Even disabling zram (systemctl disable nvzramconfig.service; swapoff -a -v), setting up multi-user target (init 3; systemctl set-default multi-user.target) and docker (systemctl stop docker.socket; systemctl stop docker.service; systemctl stop containerd.service), you will have at least ~512MB of memory usage (a barebones debian distro eats less than a third of that)

Docker takes around ~60MB+ of sysram as well (it would be better to run code baremetal instead of containerized)

To be honest, I never understood why NV didn’t used armbian instead of this behemoth; on embedded devices resources ARE limited.

My suggestion for these kind of taks is to build a lightweight minimalist image instead, ie:

// BTW, GNOME -the default desktop- eats over 600MB of sysram.
// If anyone needs wayland/x, just use another desktop environment.

Hi @VSeras , Thanks for your feedback. This project looks super cool.

We have written a Tech blog which explains optimization strategies to help developers maximize performance, efficiency, and capability on Jetson. It has guide to memory optimization at different stacks :
Maximizing Memory Efficiency to Run Bigger Models on NVIDIA Jetson | NVIDIA Technical Blog

The main problem that I see is that the system should had been a pure DEBIAN from the start, all of these things are just workarounds.

Choosing Ubuntu was the worst decision Nvidia could have made, why?

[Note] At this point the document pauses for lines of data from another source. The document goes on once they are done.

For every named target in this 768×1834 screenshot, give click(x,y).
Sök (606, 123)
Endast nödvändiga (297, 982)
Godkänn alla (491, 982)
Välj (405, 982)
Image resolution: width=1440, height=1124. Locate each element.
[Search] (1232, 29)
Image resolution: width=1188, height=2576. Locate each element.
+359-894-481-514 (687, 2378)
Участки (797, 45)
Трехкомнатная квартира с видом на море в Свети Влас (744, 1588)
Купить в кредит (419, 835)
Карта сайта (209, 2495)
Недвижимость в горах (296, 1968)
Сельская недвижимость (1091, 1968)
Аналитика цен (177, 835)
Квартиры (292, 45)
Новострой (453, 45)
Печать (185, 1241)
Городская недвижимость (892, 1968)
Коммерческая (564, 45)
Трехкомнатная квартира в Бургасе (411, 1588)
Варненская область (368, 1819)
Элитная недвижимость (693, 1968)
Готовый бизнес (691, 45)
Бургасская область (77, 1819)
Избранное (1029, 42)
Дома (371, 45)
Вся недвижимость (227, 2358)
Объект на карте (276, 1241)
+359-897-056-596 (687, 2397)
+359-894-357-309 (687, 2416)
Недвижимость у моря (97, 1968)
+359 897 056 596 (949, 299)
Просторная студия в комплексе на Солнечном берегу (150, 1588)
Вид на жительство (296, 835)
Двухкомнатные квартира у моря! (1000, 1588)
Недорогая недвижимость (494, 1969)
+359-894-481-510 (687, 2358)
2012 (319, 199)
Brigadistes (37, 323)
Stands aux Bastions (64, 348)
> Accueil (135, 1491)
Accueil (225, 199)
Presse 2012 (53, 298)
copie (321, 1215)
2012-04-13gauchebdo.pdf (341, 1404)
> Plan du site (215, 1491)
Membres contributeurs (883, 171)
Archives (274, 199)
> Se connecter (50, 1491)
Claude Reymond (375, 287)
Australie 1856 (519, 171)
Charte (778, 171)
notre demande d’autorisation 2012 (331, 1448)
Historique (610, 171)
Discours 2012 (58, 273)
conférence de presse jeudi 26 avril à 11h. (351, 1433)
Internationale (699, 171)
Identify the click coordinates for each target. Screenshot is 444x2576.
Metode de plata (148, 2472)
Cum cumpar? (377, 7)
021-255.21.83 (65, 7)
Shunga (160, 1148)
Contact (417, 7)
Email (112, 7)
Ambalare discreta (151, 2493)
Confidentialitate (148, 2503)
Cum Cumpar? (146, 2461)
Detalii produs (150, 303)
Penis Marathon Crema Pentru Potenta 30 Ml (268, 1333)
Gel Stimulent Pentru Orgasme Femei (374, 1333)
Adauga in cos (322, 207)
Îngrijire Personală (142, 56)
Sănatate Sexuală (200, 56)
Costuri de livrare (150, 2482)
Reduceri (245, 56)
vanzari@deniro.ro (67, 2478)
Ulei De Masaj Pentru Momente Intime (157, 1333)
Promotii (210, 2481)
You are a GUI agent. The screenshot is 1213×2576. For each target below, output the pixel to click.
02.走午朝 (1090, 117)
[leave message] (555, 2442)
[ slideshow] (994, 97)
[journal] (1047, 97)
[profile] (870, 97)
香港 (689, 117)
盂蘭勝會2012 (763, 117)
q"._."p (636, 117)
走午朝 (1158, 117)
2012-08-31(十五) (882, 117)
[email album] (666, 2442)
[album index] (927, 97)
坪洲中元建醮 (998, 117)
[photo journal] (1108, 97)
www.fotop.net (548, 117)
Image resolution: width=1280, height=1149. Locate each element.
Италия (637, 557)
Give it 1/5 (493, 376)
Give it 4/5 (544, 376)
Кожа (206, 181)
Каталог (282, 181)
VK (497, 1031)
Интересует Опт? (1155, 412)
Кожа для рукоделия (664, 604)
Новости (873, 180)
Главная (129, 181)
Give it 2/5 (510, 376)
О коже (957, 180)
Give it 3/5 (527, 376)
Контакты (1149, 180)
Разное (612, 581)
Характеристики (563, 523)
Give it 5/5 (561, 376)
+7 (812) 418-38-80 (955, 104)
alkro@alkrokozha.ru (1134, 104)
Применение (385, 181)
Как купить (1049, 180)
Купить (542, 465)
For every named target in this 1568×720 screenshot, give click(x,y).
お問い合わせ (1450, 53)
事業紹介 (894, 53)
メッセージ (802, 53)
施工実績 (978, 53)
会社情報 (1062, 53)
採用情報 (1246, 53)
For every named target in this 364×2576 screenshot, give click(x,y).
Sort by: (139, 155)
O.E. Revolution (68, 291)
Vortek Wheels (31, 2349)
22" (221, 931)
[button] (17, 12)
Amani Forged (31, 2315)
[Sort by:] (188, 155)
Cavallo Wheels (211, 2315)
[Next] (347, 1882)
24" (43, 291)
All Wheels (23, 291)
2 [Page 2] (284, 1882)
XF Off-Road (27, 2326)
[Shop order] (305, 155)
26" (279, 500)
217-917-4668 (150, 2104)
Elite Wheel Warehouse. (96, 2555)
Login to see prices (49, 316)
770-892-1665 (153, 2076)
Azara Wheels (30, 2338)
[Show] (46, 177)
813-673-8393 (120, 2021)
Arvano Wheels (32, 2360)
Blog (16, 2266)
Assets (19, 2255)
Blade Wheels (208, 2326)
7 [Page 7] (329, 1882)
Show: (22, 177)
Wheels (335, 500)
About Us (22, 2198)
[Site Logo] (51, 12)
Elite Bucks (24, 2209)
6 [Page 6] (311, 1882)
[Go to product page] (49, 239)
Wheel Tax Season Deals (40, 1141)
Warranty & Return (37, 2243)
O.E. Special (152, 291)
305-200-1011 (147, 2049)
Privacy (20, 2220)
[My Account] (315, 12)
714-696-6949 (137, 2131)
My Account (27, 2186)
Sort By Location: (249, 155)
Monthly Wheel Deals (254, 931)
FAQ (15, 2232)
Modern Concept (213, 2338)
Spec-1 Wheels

  • Has advertisements even on apt (“hey, do you want to update these packages? pay us/give us telemetry!”), adding three unneeded services just for that:
    • ubuntu-advantage
    • apt-news
    • esm-cache
  • Tries to force you to use snap to install software (¿?)
    • Another memory hog, snapd
  • By default, even thunderbird is installed.
  • “man” has been hijacked by a script (“unminimize”) that not only installs man, but a ton of unneeded extra junk.
  • Uses network manager by default. Nothing more to say about this part 🤣

I was able to decrease memory usage/base footprint to around 256MB from the base install, but it was something harder than it should if the system were something logical from the beginning;

The problem is that all these modifications aren’t a good thing for rookies, and at the same time, basically mandatory to be able to use the system for literally anything.

Sometimes, “less is more”, as Mies van der Rohe said.

// You know, a normal barebones Debian install takes around ~100MB of memory usage (without nv modules) and, the most important thing, boots in just a few seconds. Which is the important part.